I love your use of greens, berry hues, and deep, velvety blues. How do you choose your colors and then infuse the paintings with such richness? Tell us about the materials you use to achieve this.
The choice of colors is comparable to the horizon. It is not because we see it that we possess the sky. When I go to buy my tubes of paint, I first select by habit—the browns, blues, and greens are almost always the same. But I often let my intuition of the moment make its own choices. It’s kind of like going to a candy store—even if you know what you like, you’ll also pick out something new just to “try it out.” Voila, paint tubes and candy are the same!
I apply a lot of layers on my canvases, relatively thin ones in order to get an almost perfect flatness and also acquire the strongest contrasts. During my studies, one of my professors told me not to be afraid of color. Being a person who does not always control the reason with accuracy, I made the decision, to this day, that color would not be a fickle enemy, but a faithful excess. Creating harmony requires a confrontation in contradiction. It is elusive but fraternal.
Do the shadows in your rooms signify a way to retreat or run away, or are they conveyors of privacy, maybe liberation?
The shadow is only understood by the light and vice versa. It is both a compass and a clock, as it tells you something. The light, defined by the frame of a window reflected against a wall, is the sign of an off-field space, of something we cannot see directly, of the possibility of an elsewhere. This “elsewhere” is definable only by these lines and suggests the freedom to imagine what is there.
I don’t always paint in enclosed spaces. Some scenes represent the outside, sometimes also the nothingness. The shadow, lights, and perspectives are also sometimes deliberately false where there is no mixture of natural and artificial light, of chance and staging, or spontaneity and control. All these assemblies lose us in a confusion, the same one that constantly plunges us between digital life and the one we really live. With regard to the splendor, the weight of the shadow only obscures itself by its refusal to convince the light.
Some of the windows remind me of Magritte’s paintings of buildings at night. Who are some artists who influence you?
I’m a lover of history and don’t have room to name all the geniuses who have inspired me, whether in art, cinema, literature, or other genres, but artists who come to mind are Séraphine de Senlis, Edward Hopper, Camille Bombois, Giorgio de Chirico, Ed Ruscha, Emily Mae Smith and Robin F. Williams, whom I admire so much.
Although people don’t appear in your paintings, animals have. Why do you give them entry into your stories? How do you choose a particular animal and their role? And do you have a pet?
I have the pleasure of enjoying the company of a ghost of a cat, to whom I did not give a name because, not being of this world anymore, I consider that he can now be free to choose for himself. He is kind, attentive, and very quiet. It costs me nothing except the consciousness that it looks at me as soon as my back is turned. That helps for many things, I guess.
Have you painted portraits before? What attracts you to studying objects, especially many, like chairs, couches, and beds, that occupy people?

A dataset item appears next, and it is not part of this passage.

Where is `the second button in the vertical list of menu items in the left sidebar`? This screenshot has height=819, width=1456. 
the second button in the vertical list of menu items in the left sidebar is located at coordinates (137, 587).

Is the ambiguous sense of absence due to the memory of shared moments? The consciousness of the present is linked to the possession of the intense until the fall of the ordinary. The absence of a human figure in an image does not mean that there is something missing because for this image to exist, then it is necessary to have someone look at it. And so, the portrait takes life without the subject knowing themselves that they are the main character of the scene they are looking at.